Records from a pointing dataset:
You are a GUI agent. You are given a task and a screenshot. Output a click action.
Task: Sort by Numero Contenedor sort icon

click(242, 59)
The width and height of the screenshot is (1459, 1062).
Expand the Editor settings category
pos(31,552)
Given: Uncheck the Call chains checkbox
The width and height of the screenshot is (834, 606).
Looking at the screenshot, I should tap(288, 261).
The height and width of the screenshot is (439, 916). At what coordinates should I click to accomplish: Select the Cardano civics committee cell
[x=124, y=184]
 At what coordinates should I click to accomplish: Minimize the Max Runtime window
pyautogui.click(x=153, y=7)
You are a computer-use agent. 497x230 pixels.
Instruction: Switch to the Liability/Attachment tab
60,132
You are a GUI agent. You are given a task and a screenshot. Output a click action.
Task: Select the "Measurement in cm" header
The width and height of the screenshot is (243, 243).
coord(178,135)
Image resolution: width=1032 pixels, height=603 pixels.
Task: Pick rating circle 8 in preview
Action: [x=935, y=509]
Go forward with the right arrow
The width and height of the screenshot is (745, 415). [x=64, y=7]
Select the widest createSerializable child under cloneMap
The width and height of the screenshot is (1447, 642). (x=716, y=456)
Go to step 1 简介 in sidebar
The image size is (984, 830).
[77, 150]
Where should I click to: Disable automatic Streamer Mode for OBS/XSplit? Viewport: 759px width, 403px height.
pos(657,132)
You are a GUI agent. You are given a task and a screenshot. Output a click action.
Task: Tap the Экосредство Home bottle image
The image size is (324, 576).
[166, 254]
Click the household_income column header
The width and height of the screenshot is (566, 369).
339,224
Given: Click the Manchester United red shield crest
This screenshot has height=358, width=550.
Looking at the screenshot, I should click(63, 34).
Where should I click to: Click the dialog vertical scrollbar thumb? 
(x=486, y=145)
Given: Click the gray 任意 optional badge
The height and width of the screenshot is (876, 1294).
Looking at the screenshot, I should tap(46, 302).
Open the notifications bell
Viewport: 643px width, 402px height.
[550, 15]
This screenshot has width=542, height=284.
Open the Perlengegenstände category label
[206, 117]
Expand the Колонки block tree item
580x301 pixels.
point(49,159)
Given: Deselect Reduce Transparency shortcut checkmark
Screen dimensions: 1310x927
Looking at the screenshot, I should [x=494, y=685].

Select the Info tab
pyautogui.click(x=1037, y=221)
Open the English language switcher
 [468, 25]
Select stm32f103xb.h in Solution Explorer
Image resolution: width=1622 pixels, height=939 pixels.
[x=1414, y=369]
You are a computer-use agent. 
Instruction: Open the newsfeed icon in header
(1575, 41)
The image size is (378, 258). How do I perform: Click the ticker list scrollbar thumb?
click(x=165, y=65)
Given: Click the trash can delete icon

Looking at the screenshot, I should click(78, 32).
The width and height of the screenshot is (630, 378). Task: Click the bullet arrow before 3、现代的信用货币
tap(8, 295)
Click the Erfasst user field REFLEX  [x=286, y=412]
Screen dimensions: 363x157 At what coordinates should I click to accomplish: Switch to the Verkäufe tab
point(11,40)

◆ EXERCISE DETAILS ◆
Please set down again, unchanged, the lines of the material above, from the line that contains "Select the widest" through the line that contains "Click the Erfasst", inclusive.

◆ SOLUTION TO THE PROBLEM ◆
Select the widest createSerializable child under cloneMap
The width and height of the screenshot is (1447, 642). (x=716, y=456)
Go to step 1 简介 in sidebar
The image size is (984, 830).
[77, 150]
Where should I click to: Disable automatic Streamer Mode for OBS/XSplit? Viewport: 759px width, 403px height.
pos(657,132)
You are a GUI agent. You are given a task and a screenshot. Output a click action.
Task: Tap the Экосредство Home bottle image
The image size is (324, 576).
[166, 254]
Click the household_income column header
The width and height of the screenshot is (566, 369).
339,224
Given: Click the Manchester United red shield crest
This screenshot has height=358, width=550.
Looking at the screenshot, I should click(63, 34).
Where should I click to: Click the dialog vertical scrollbar thumb? 
(x=486, y=145)
Given: Click the gray 任意 optional badge
The height and width of the screenshot is (876, 1294).
Looking at the screenshot, I should tap(46, 302).
Open the notifications bell
Viewport: 643px width, 402px height.
[550, 15]
This screenshot has width=542, height=284.
Open the Perlengegenstände category label
[206, 117]
Expand the Колонки block tree item
580x301 pixels.
point(49,159)
Given: Deselect Reduce Transparency shortcut checkmark
Screen dimensions: 1310x927
Looking at the screenshot, I should [x=494, y=685].

Select the Info tab
pyautogui.click(x=1037, y=221)
Open the English language switcher
 [468, 25]
Select stm32f103xb.h in Solution Explorer
Image resolution: width=1622 pixels, height=939 pixels.
[x=1414, y=369]
You are a computer-use agent. 
Instruction: Open the newsfeed icon in header
(1575, 41)
The image size is (378, 258). How do I perform: Click the ticker list scrollbar thumb?
click(x=165, y=65)
Given: Click the trash can delete icon

Looking at the screenshot, I should click(78, 32).
The width and height of the screenshot is (630, 378). Task: Click the bullet arrow before 3、现代的信用货币
tap(8, 295)
Click the Erfasst user field REFLEX  [x=286, y=412]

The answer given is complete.